Novel redox-dependent regulation of NOX5 by the tyrosine kinase c-Abl

We investigated the mechanism of H₂O₂ activation of the Ca²⁺-regulated NADPH oxidase NOX5. H₂O₂ induced a transient, dose-dependent increase in superoxide production in K562 cells expressing NOX5. Confocal studies demonstrated that the initial calcium influx generated by H₂O₂ is amplified by a feedback mechanism involving NOX5-dependent superoxide production and H₂O₂. H₂O₂ NOX5 activation was inhibited by extracellular Ca²⁺ chelators, a pharmacological inhibitor of c-Abl, and overexpression of kinase-dead c-Abl.
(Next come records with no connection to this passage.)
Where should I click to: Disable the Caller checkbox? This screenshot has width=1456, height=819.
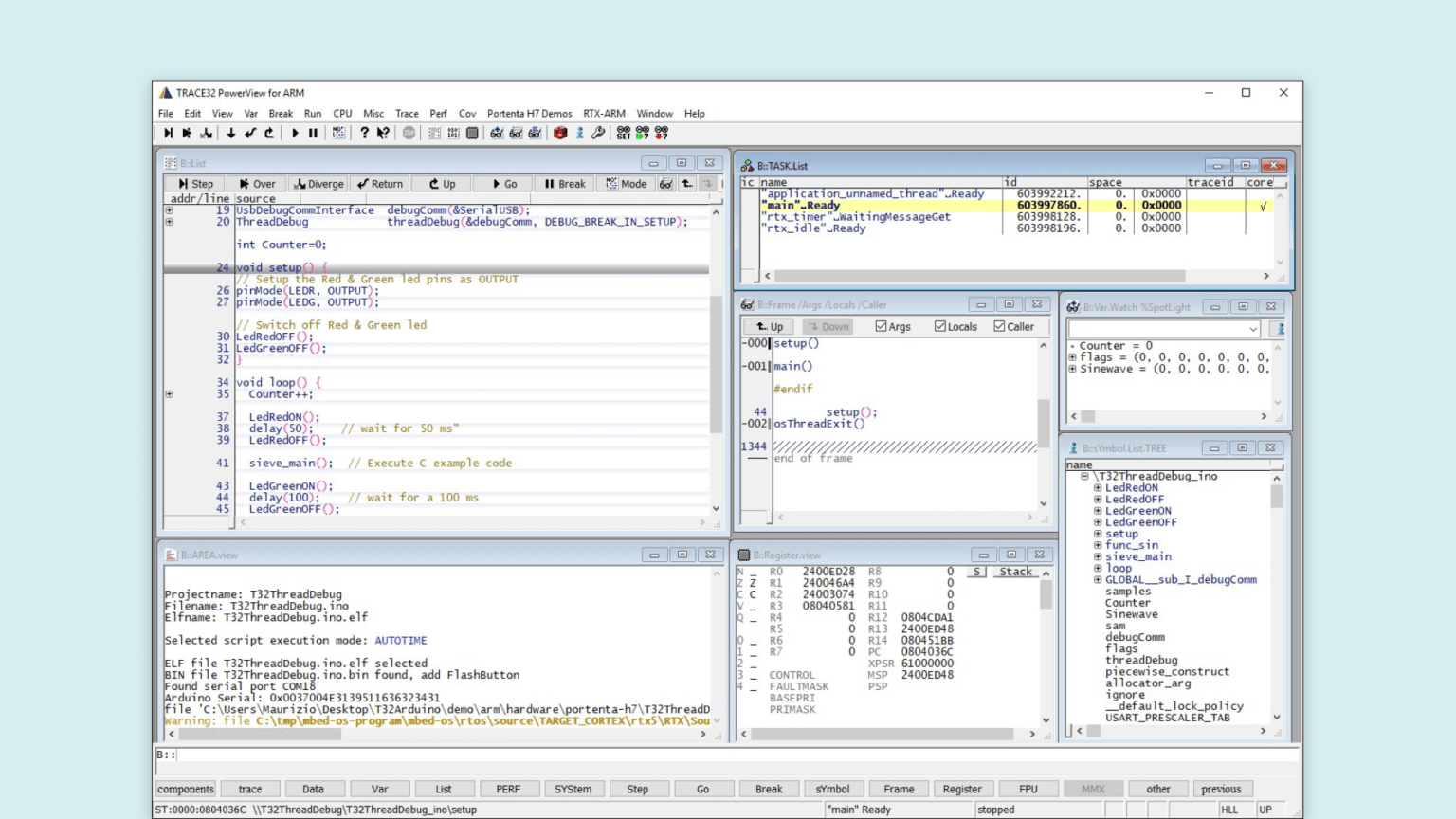[999, 327]
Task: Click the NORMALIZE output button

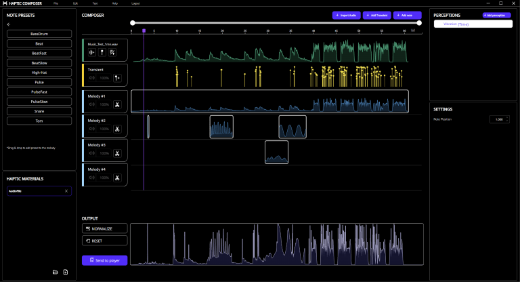Action: tap(105, 229)
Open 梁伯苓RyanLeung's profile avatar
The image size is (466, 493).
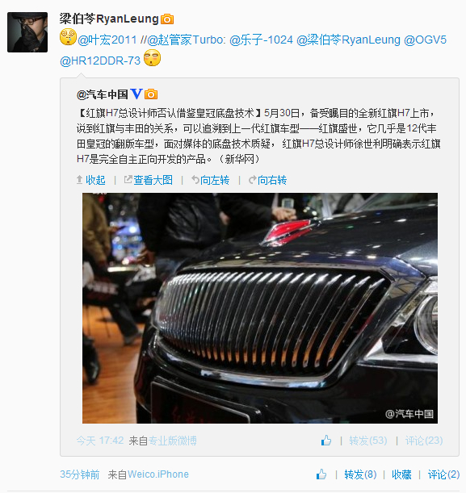tap(27, 32)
Transfected kinase-active GFP-c-Abl colocalized with vesicular sites of superoxide production in a Ca²⁺-dependent manner. In contrast to H₂O₂, the Ca²⁺ ionophore ionomycin induced NOX5 activity independent of c-Abl. Immunoprecipitation of cell lysates revealed that active GFP-c-Abl formed oligomers with endogenous c-Abl and that phosphorylation of both proteins was increased by H₂O₂ treatment. Furthermore, H₂O₂-induced NOX5 activity correlated with increased localization of c-Abl to the membrane fraction, and NOX5 proteins could be coimmunoprecipitated with GFP-Abl proteins. Our data demonstrate for the first time that NOX5 is activated by c-Abl through a Ca²⁺-mediated, redox-dependent signaling pathway and suggest a functional association between NOX5 NADPH oxidase and c-Abl.